> _BRIEF_
Across the entries below, count the lines in which the word "arrow" occurs. Reply with the count alone.

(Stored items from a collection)
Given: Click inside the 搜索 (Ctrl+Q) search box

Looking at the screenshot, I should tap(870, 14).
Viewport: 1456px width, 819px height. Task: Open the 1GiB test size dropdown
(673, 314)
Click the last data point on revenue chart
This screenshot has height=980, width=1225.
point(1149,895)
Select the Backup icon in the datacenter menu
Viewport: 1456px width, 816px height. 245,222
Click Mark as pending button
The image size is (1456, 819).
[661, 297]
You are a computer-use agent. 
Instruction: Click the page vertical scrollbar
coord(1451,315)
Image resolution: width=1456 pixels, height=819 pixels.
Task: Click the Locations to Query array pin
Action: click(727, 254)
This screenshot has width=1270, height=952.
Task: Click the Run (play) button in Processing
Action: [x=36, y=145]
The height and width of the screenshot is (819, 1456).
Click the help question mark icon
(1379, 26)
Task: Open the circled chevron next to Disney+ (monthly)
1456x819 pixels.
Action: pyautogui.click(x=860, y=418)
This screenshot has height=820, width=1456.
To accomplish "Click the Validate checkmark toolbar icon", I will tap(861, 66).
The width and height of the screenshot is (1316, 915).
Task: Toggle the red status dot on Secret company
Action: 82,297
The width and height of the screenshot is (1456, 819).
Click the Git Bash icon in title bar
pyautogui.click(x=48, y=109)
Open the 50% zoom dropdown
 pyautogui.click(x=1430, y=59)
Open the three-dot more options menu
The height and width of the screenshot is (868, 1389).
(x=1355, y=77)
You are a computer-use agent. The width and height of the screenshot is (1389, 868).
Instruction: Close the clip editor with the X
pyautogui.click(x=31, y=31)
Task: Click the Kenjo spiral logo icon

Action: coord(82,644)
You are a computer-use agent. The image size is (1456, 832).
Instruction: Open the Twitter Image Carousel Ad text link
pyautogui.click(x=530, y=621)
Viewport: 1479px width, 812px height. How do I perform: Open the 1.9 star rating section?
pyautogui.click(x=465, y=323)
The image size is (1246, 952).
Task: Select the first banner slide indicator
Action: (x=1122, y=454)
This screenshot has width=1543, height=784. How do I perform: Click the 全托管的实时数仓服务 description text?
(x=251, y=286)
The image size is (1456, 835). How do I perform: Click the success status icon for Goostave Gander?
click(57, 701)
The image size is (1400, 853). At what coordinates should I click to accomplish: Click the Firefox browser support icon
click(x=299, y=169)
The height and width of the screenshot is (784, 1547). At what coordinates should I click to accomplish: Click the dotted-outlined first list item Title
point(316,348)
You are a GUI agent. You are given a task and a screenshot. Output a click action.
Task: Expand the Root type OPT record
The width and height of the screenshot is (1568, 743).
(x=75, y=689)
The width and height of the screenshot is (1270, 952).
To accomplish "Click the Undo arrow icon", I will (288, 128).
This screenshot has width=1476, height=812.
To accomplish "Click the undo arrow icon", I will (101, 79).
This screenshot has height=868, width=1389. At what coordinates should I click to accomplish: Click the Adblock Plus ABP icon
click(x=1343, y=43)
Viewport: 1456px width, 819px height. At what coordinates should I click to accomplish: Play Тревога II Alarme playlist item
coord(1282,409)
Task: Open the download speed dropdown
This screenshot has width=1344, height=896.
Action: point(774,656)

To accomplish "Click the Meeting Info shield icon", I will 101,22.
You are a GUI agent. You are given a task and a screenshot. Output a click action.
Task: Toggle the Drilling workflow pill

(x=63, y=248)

> _EXERCISE RESPONSE_
2